So our annual 4th of July went off as usual. Let's see.... There was BBQ, Fireworks, Swimming, Drunkedness, and the usual FAMILY FEUD.. Same as always..Only one truly awful thing happened..... MY DEAD MOTHER'S DAMN DOG RAN OFF!!!
Stupid stupid be-aytch!!!
When my mom died 3 years ago, I gathered around the dog, with my brothers and we tried to figure out what to do with her untrained, groodey, stinking, flea infested, turd incrusted, stupid as dirt dog.
Brother # 1 - "I'll take if to the pound, but it ain't going in my car.
Brother # 2 - "Dur".. (not really, yes really.) "Well you can't use my truck, cause it ain't a running. (Yep, his cars NEVER run, and he REALLY talks like that.

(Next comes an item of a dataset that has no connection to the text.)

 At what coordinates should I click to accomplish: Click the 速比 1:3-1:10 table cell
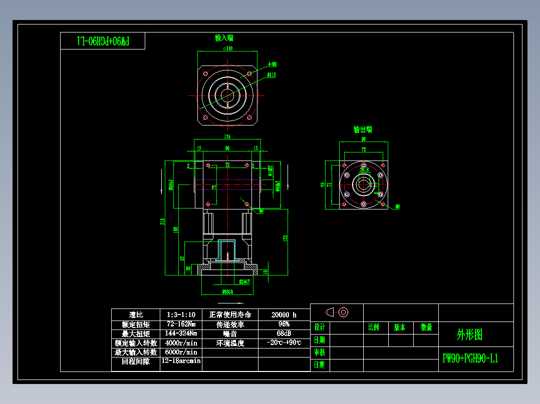click(181, 315)
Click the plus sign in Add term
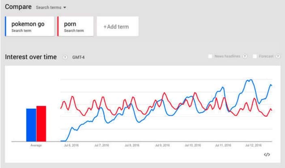This screenshot has width=285, height=168. tap(105, 27)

Me - (Hysterical) "I can't believe ya'll want to kill the only thing in the world that made our momma happy! You guys are gonna burn for this! I'll take this beautiful dog, and love it as my own, and honor and cherish our mother's memory FOREVER!!! (or something close to that..)

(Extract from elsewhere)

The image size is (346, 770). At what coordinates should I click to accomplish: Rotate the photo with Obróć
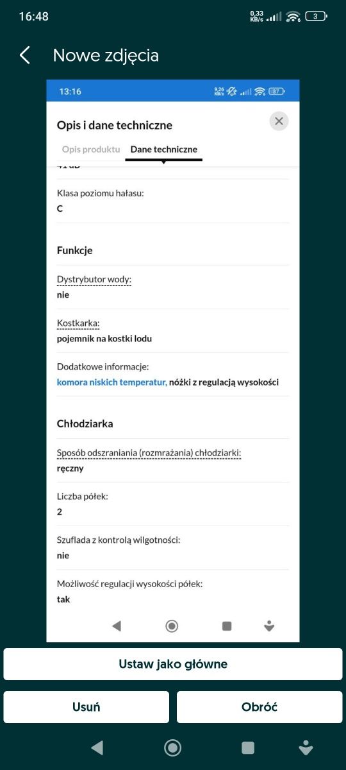pyautogui.click(x=260, y=707)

So I packed up the little ungrateful, carpet pooping pooch, and took her smelly butt straight to the vet so that he could de-flea her, shave her and find out what the heck she really was, and check her for all kinds of nasty dog diseases! Then, I took the ungrateful mutt in, let her pee and poo all over my house til I got her trained, feed her treats constantly til she blew up like a hog, and loved her to death for the past 3 years.

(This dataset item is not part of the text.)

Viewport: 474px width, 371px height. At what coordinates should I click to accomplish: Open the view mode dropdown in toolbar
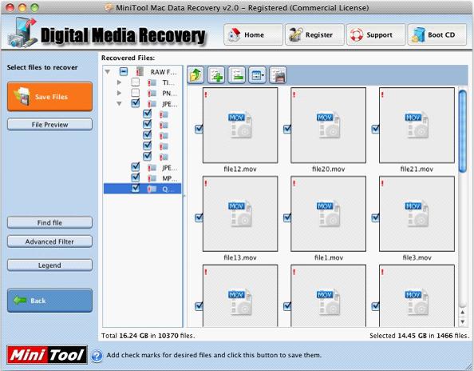(x=257, y=75)
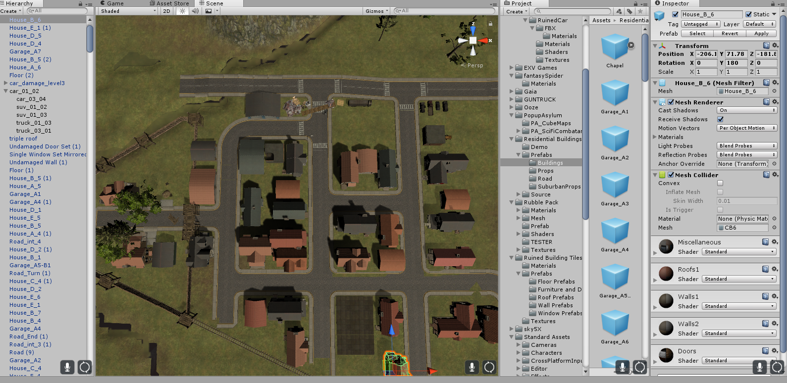Enable the Convex checkbox in Mesh Collider

(720, 183)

HOW DOES SHE REPAY ME?????
She waits til we go out of town (and like the hillbillies we are, we took the dogs with us. ) She then proceeded to time her little escape until it was after midnight, with absolutely no moon in the sky, I was half drunk, was in the middle of no where, and had no shoes on... then when I let her out to pee, it was like someone had put a rocket on her butt, she started chasing my husband's van for dear life down a GRAVEL DRIVEWAY!! Did I mention, I had no SHOES ON!?!?!
Yep, I ran about 3 steps, stepped on a rock, and screamed, "I hope you die you ungrateful mutt"!! as she merrily ran toward the main highway thru town. Later, as my husband was coming back (around 3am thank you very much!) I told him, and you'd thought I had just told him that I'd killed all our children and burned down the house. He starts sniveling, gets teary eyed, and accuses me of "letting her run off". (He claimed he never said that,, but he totally DID!)
He then proceeded to spend the next 2 hours wandering thru the dark, calling out her name (Loud enough to wake the entire town of Philomath!) then comes in, man-cries a little more, vows that he will find her in the morning, and then tried to guilt trip me about "how scared she must be" and "how lonely she must be in the dark".
Meanwhile, I am utterly convinces the dumbdog is out getting her groove on with some huge Bulldog or Rottweiler and I start planning my next pet... (Less trouble, doesn't need to go to the vet...probably gonna get a pet rock or something.) Next morning, it was hours and hours of the same thing, wandering the back roads of Philomath, yelling for the dumbdog, and looking like complete morons.... All to no avail.
So we pack our stuff, and leave. My husband agonizing all the way home over the fate our "poor little dog". (Did I mention that he's a yankee from NYC, born and raised? Never had a pet growing up..)
Next day, he guilt trips me into calling the local newspaper and trying to put in a ad.I was thinking that it should go something like:"STUPID DOG - GONE!!! If you see it, kick it. Thank you very much."
But he wrote the ad, and it was much more descriptive. Something like: "Small black adorable dog. Missing in Town of Philomath. Cute, Adorable, Beloved family pet, if you see her, please put her somewhere safe, and give her lots of kisses and tell her Daddy is coming to get his precious little doggie"... or something along those lines.
Well, to make a VERY LONG story short.. Someone found dumb-dumb. She got bit by her big lover on the back, and my husband raced 2 and half hours back to Philomath to bring her to home. Took her to the vet and $160 dollars later, worthless is back, looking guilty as hell with bite marks on her back... LUCKY DOG!